======== Information supplied ========

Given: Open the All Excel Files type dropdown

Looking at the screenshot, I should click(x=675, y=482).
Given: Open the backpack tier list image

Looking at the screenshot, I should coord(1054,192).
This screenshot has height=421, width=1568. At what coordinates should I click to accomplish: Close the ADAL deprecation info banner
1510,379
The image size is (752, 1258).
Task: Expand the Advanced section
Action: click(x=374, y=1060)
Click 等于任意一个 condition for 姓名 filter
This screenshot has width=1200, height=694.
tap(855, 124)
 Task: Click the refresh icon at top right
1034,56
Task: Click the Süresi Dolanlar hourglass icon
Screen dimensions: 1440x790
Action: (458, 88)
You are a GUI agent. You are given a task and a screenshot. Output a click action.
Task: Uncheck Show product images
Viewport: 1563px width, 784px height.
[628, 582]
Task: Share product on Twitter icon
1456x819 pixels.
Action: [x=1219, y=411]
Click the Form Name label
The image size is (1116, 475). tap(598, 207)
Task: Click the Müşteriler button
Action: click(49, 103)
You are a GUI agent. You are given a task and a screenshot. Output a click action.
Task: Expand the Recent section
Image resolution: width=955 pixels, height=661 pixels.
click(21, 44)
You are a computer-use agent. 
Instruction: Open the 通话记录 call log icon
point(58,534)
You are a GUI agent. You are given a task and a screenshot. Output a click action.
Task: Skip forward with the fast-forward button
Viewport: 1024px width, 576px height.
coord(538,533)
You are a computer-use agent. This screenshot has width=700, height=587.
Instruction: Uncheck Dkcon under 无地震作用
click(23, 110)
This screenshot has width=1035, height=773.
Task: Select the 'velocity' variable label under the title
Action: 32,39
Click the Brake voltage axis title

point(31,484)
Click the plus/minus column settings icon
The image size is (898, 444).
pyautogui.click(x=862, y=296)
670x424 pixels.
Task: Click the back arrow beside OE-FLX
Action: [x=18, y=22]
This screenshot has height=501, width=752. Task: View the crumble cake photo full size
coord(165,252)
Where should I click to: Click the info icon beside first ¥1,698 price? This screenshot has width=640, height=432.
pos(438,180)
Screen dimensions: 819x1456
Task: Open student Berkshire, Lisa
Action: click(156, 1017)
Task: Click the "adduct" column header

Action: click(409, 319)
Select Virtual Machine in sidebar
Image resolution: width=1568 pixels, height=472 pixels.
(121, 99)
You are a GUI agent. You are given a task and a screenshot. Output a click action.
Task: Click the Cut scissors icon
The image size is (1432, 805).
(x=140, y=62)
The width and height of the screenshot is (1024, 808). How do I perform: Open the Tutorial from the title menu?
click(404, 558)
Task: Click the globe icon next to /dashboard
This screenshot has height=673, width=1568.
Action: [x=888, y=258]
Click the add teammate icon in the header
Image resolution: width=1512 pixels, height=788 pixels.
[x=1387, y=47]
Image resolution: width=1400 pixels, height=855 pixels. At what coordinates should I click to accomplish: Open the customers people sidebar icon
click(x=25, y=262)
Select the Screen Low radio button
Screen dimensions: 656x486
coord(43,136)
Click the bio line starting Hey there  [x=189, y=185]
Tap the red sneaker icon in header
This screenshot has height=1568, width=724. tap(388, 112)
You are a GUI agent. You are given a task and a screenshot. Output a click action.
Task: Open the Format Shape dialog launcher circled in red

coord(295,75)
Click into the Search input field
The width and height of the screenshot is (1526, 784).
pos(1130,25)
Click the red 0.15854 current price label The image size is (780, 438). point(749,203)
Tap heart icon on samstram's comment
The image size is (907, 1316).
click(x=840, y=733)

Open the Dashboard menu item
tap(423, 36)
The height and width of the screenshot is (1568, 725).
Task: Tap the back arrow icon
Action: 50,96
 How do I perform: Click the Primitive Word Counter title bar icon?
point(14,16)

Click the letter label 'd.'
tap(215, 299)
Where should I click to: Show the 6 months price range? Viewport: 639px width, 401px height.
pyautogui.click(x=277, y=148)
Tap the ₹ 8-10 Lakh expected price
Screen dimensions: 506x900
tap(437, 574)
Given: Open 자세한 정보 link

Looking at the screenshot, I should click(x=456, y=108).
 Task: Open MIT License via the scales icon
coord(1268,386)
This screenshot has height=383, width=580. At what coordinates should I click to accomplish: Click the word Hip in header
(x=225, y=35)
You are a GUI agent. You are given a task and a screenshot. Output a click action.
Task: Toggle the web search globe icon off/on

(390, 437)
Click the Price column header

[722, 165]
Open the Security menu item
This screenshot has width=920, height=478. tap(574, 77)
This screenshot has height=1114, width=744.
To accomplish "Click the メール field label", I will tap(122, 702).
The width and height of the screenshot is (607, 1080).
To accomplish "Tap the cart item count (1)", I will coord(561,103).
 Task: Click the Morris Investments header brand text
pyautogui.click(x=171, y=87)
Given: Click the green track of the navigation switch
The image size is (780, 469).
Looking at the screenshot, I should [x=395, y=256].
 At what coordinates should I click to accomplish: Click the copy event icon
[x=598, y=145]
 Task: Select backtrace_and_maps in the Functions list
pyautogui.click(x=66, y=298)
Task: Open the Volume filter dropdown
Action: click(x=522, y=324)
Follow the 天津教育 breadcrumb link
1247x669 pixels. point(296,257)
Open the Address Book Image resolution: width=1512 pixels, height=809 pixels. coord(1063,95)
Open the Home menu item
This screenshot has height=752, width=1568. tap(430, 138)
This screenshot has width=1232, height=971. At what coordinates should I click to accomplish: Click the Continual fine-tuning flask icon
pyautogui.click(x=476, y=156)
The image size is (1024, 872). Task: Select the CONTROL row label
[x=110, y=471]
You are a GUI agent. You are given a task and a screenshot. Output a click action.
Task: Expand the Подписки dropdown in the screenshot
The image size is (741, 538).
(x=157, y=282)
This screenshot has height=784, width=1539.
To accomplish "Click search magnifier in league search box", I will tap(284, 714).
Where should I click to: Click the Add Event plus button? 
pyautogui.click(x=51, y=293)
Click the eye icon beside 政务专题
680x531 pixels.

========

> Description of the task
Give again, exactly as written, the lines running from the first line of the data above through the line that contains "You are a computer-use agent. This".

> Answer space
Given: Open the All Excel Files type dropdown

Looking at the screenshot, I should click(x=675, y=482).
Given: Open the backpack tier list image

Looking at the screenshot, I should coord(1054,192).
This screenshot has height=421, width=1568. At what coordinates should I click to accomplish: Close the ADAL deprecation info banner
1510,379
The image size is (752, 1258).
Task: Expand the Advanced section
Action: click(x=374, y=1060)
Click 等于任意一个 condition for 姓名 filter
This screenshot has width=1200, height=694.
tap(855, 124)
 Task: Click the refresh icon at top right
1034,56
Task: Click the Süresi Dolanlar hourglass icon
Screen dimensions: 1440x790
Action: (458, 88)
You are a GUI agent. You are given a task and a screenshot. Output a click action.
Task: Uncheck Show product images
Viewport: 1563px width, 784px height.
[628, 582]
Task: Share product on Twitter icon
1456x819 pixels.
Action: [x=1219, y=411]
Click the Form Name label
The image size is (1116, 475). tap(598, 207)
Task: Click the Müşteriler button
Action: click(49, 103)
You are a GUI agent. You are given a task and a screenshot. Output a click action.
Task: Expand the Recent section
Image resolution: width=955 pixels, height=661 pixels.
click(21, 44)
You are a computer-use agent. 
Instruction: Open the 通话记录 call log icon
point(58,534)
You are a GUI agent. You are given a task and a screenshot. Output a click action.
Task: Skip forward with the fast-forward button
Viewport: 1024px width, 576px height.
coord(538,533)
You are a computer-use agent. This screenshot has width=700, height=587.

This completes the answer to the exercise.